*WHAT YOU SHOULD DO*
Return every line of the data below that includes the string "will".

═══ PROVIDED MATERIAL ═══

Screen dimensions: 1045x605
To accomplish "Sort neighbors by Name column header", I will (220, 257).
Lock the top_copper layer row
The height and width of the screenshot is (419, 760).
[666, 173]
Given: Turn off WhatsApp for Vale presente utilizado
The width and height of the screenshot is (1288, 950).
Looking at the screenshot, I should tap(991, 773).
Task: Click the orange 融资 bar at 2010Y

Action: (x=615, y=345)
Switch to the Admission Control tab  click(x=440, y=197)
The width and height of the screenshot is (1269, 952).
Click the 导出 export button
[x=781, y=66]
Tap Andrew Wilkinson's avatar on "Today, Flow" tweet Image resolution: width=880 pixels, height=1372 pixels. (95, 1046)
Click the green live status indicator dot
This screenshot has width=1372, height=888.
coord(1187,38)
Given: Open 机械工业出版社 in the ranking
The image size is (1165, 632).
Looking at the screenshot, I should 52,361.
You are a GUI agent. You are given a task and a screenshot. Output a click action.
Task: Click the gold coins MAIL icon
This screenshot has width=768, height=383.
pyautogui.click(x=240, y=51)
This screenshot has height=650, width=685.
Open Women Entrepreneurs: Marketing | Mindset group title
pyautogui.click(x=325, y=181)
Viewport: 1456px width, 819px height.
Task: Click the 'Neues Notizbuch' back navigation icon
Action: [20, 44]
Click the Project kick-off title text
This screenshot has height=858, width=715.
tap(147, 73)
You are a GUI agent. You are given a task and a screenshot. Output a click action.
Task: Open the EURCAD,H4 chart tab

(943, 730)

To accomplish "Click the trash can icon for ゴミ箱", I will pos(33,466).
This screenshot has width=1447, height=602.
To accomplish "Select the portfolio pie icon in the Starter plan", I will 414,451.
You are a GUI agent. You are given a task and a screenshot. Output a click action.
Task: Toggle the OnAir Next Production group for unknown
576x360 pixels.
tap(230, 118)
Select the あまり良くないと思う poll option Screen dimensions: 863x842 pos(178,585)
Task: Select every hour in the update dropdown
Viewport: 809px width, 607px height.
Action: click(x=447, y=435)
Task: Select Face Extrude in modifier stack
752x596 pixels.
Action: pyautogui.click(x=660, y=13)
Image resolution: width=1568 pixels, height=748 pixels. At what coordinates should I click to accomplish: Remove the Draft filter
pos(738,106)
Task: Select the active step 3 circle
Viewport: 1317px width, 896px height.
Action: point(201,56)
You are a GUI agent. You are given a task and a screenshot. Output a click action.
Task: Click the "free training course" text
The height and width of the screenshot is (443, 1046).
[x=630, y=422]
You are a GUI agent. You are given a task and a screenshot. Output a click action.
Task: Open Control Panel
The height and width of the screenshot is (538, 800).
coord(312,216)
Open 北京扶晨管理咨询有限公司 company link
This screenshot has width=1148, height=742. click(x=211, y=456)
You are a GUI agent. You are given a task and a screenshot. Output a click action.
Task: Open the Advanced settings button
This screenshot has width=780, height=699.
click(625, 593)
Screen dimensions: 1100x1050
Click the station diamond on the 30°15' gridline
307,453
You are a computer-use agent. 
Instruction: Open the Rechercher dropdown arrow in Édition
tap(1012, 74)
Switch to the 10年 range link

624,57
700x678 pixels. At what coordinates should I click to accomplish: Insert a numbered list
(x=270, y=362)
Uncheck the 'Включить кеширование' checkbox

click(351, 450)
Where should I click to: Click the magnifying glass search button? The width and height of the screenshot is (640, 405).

═══

*COMPLETED EXERCISE*
To accomplish "Sort neighbors by Name column header", I will (220, 257).
To accomplish "Click the trash can icon for ゴミ箱", I will pos(33,466).
To accomplish "Select the portfolio pie icon in the Starter plan", I will 414,451.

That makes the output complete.